I recently came across this fascinating paper, and was wondering about whether the GL-SPHF that the paper constructs can be used to create a witness encryption scheme for algebraic branching programs. That is, if Alice could derive the appropriate parameters $\Gamma$ and $\theta$ for the GL-SPHF for a given algebraic branching program, then she could derive a symmetric key from the hash $H$ computed from the private hashing key $hk$, encrypt some data, then send the encrypted data along with the public hashing key $hp$ and public parameters to Bob. Now, Bob will only be able to derive the symmetric key if he knows an appropriate witness.

Applied to algebraic branching programs, this seems to be a useful technique, but an application to witness encryption is not mentioned in the paper. What am I missing? Is the above scheme insecure for some reason? Or are ABPs not as powerful as I am understanding? Or something else?

Thanks, and apologies if the answer is obvious.


1 Answer 1


Yes, you can derive a witness encryption for a language related to ABPs from this result - generally, it is easy to construct witness encryption for a language $\mathcal{L}$ given an SPHF for the same language.

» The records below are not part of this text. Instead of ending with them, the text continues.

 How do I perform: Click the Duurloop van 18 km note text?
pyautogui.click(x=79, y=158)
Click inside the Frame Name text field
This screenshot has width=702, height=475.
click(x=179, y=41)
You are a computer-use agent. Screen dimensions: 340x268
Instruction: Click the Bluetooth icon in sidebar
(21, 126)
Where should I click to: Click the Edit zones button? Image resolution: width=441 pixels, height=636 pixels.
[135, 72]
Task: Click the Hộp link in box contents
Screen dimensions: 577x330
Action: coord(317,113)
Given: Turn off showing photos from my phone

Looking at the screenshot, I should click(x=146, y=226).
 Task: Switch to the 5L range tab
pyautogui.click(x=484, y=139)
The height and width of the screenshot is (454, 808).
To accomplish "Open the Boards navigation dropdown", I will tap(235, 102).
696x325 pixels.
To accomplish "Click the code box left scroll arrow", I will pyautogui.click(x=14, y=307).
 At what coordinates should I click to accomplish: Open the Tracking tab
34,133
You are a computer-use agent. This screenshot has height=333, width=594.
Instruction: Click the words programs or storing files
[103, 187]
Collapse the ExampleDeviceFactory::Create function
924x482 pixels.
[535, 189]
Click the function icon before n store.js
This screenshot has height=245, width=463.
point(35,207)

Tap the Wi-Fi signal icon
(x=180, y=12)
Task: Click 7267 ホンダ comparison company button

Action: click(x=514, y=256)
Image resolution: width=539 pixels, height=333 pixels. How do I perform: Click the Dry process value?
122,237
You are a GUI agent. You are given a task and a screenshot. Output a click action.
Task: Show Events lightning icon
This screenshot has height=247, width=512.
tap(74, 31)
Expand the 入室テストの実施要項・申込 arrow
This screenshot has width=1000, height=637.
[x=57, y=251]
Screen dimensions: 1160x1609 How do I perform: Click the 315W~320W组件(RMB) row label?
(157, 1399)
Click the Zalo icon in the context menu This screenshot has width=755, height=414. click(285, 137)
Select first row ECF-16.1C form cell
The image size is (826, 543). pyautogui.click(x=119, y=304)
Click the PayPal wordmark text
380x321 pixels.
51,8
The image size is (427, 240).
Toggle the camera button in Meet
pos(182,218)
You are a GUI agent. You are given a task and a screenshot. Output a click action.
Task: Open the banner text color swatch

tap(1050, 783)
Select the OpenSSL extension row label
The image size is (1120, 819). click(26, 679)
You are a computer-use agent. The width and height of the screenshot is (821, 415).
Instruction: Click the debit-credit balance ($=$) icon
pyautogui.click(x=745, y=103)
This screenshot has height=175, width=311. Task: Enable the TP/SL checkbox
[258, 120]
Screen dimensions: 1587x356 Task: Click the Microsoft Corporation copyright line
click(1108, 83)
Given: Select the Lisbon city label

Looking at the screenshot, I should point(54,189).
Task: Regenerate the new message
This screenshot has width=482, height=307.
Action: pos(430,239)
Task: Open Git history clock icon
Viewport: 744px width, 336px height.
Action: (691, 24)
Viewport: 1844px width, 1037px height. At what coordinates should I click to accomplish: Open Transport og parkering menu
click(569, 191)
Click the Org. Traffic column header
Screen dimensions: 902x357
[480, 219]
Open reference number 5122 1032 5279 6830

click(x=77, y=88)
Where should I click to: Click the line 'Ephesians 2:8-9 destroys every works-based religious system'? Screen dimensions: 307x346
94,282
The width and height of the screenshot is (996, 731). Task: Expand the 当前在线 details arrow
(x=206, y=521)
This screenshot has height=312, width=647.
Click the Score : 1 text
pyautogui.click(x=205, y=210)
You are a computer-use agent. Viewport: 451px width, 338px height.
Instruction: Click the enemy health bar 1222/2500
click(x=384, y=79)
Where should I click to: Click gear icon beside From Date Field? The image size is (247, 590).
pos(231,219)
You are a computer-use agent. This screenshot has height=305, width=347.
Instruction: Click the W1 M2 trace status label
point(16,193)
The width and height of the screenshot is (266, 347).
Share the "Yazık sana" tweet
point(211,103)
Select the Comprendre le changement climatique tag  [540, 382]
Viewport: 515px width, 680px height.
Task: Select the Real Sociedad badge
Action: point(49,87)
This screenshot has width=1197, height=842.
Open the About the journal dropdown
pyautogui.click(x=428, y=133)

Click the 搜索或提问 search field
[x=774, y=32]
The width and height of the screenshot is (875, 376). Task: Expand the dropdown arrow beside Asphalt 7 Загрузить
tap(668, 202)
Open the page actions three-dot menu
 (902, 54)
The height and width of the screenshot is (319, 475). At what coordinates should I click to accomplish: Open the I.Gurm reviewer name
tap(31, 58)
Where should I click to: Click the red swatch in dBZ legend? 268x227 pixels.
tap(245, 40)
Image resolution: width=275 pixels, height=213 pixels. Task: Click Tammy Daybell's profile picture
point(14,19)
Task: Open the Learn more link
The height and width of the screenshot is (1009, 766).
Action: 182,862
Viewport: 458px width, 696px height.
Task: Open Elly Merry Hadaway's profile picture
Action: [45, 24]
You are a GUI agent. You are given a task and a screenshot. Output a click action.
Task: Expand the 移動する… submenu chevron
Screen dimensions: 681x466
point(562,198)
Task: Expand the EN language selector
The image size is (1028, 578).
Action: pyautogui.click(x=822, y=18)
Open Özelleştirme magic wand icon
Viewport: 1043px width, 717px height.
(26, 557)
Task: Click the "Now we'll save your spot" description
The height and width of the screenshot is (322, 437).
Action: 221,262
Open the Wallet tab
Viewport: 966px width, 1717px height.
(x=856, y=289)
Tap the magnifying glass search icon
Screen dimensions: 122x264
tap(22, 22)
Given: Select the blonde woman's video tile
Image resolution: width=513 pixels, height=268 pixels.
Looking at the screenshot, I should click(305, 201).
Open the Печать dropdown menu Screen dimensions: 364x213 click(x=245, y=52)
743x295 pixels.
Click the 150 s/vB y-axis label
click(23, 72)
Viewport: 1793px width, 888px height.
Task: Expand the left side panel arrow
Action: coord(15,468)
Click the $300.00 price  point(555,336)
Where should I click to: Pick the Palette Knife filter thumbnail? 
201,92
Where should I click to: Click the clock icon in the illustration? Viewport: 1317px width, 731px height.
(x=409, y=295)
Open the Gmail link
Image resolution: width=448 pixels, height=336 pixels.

However, one has to be careful with the kind of languages we are talking about. The paper specifically targets commit-and-prove languages. In the ABP context, this means that we can get a witness encryption for languages of the form

$\mathcal{L}_F = \{(c_1, \cdots, c_n) \;:\; c_1 = \mathsf{Com}(x_1) \wedge \cdots \wedge c_n = \mathsf{Com}(x_n) \wedge F(x_1, \cdots, x_n) = 1\},$

where $\mathsf{Com}$ is a commitment scheme, and $F$ is an arithmetic branching program (the choice of the constant $1$ in the equality is arbitrary). This is a relatively useful and general family of languages, but it is nevertheless a restricted family.